Any belief that there are huge windfalls to be captured from the uplift in land values attributed to the grant of development permissions should be tempered by the fact that this is a classic zero sum game.  Inflated land values are simply a function of inflated house prices. Maintain the former and the latter will follow suit. Reduce house prices and there will be little land value left to be captured
The Government has been largely responsible for house price inflation. If the demand side stimuli of funding for landing, Help to Buy and intermediate housing  (allowing the purchase of only part of the equity) were removed the price of new houses prices would fall.  Government should be severely embarrassed by the profits being declared by the major builders that are largely created by Government subsidies (a Persimmon Director taking over £100m in share options). Similarly unacceptable profits are being made my land owners and traders. A number of Tories (including Nick Boles but not Lynn Truss) realise that very few votes would be lost were the value of development land to be decided by the DV (subject to appeal).  The beneficiaries would be all the purchasers of realistically priced homes.  S.106 should be used to secure the provision of necessary infrastructure.  This should be interpreted more loosely (Written Ministerial Statement required) to allow for new development to make a contribution towards existing infrastructure (ie wear and tear and a direct benefit to the developers new customers).  Permitted development rights to convert rural buildings and offices into dwellings without permissions of CIL/s.106 payments should be repealed.


Remove all government demand side stimuli which currently fuel house price inflation and go straight into the profits of developers and landowners. Remove all the CIL regulations.  Allow LPAs to secure the funding of all ‘necessary infrastructure’ by dismissing appeals where developers are seeking permissions to develop ‘on the cheap’ and placing the infrastructure burden on the new and existing residents and businesses.  Remove all permitted development rights which allow dwellings to be created without paying for necessary infrastructure.  Where land with permission is not being developed, CPO powers should be used to secure this for self-custom building, or social housing.  There should be reinstated requirements for self/custom builders and social housing providers to pay for necessary infrastructure (costs that would be reflected in the land price.

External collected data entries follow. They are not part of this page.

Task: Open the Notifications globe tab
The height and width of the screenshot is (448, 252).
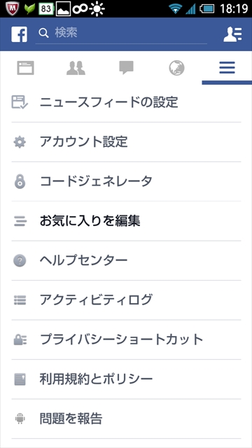Action: point(176,69)
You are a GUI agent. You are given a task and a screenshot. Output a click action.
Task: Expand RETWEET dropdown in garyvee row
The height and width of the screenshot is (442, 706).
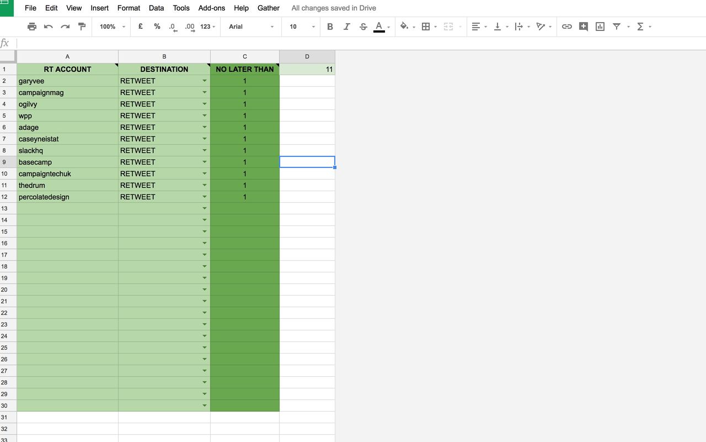pos(205,81)
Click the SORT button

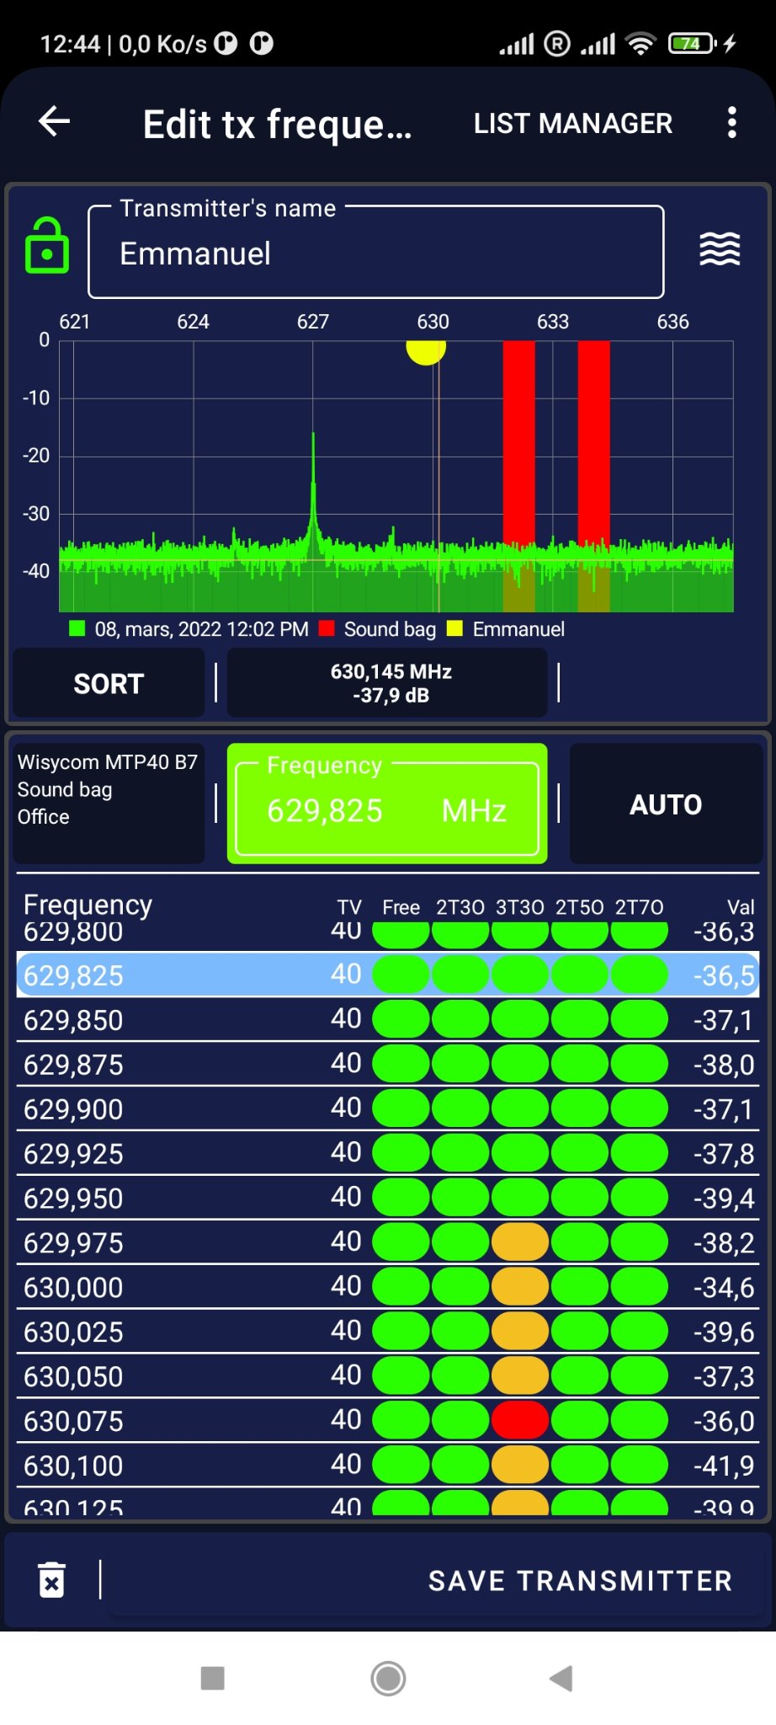pyautogui.click(x=109, y=683)
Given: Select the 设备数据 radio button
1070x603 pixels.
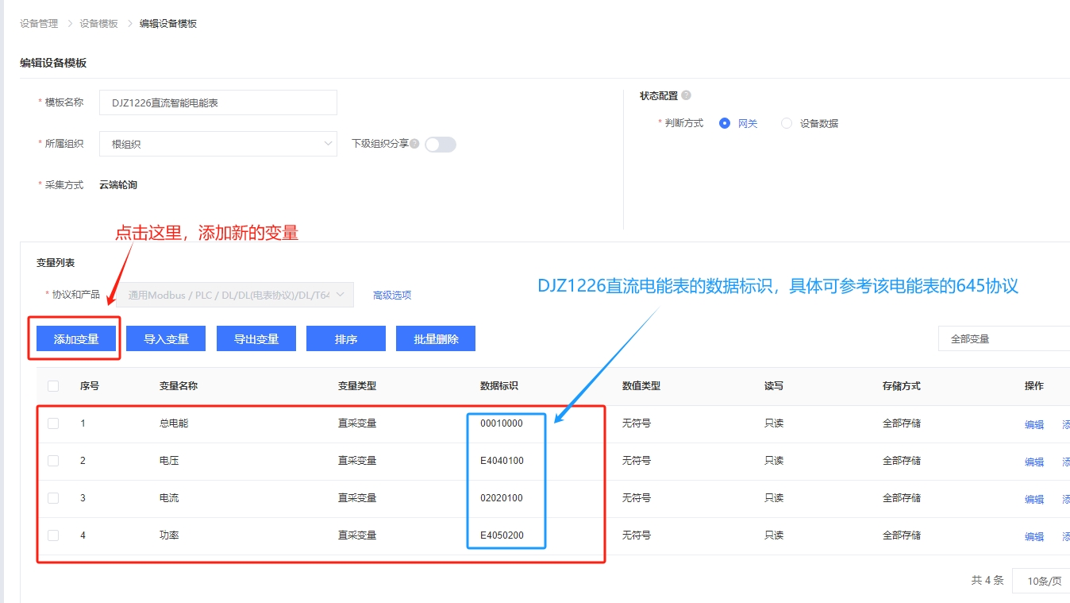Looking at the screenshot, I should coord(787,123).
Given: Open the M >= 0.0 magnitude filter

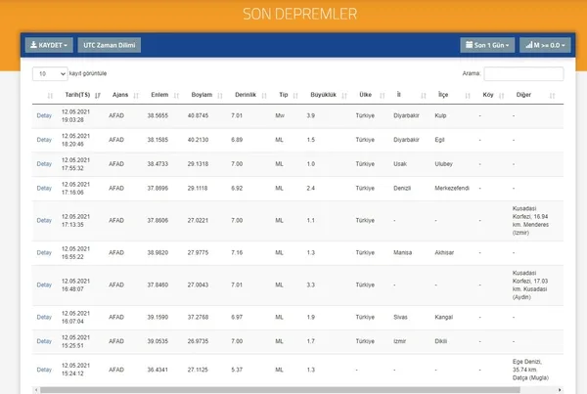Looking at the screenshot, I should pyautogui.click(x=544, y=45).
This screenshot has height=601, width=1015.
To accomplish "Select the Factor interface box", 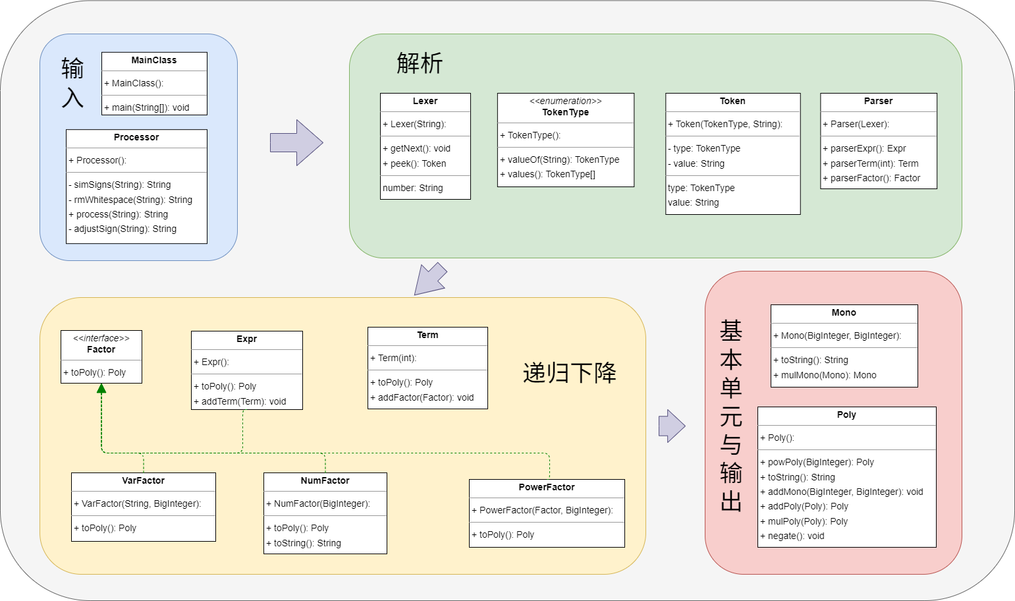I will point(101,357).
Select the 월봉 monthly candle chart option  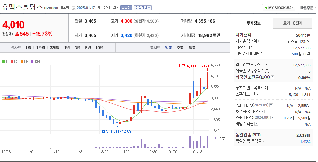click(x=192, y=48)
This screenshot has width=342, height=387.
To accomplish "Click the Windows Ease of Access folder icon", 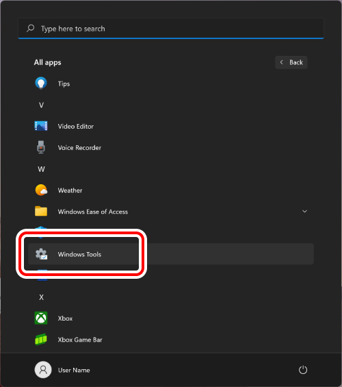I will (41, 211).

The need is to reduce housing subsidies rather than introduce any more mechanisms  to capture increases in land value.  In most if not all parts of the country house prices will be high enough to create sufficient value to pay for necessary infrastructure.  It is unlikely that 300,000 would be built (and sold) at the proper values when demand side subsidies have been removed.  The Government should be prepared to bear the electoral costs of any decreases in house prices ie increases in affordability, that should arise from removing the subsidies.

Friday, February 2, 2018

Community Led Housing

A brief post in order to give a little more publicity to the report at

The report is too long and rich in examples to summarise here.  There is a clear message that CLH is popular with users, councils and housing providers but that the efforts being made to produce a few thousand units are disproportional to the gains.  The main stimuli seem to be financial assistance to enable CLH to be provided on difficult sites not attractive to the volume builders.  The potential seems to be greatest where the market cuts these innovative forms of housing some slack but there are some councils in high property price areas (notably Bristol and Brighton) which seem to be managing to promote CLH. Although CLH does come in a range of sorts and sizes it does not yet acknowledge the potential for custom splitting that would benefit from Local Development Orders in areas where the LPA feels subdivisions would help provide opportunities to downsize-in-place by encouraging new households to share in the splitting of existing properties.
However, the main message from the report is that Councils should make it easier for CLH to be realised. It seems perverse that the best forms of housing from economic and social points of view are the hardest to achieve and 150,000 houses of a more individualistic nature slip effortlessly (there are of course some flawed housing schemes that are rejected locally and on appeal) through the system.  A rational planning system would privilege CLH by ensuring all permissions reserve land for that purpose and can only be built out by conventional developers if there is no demand for CLH.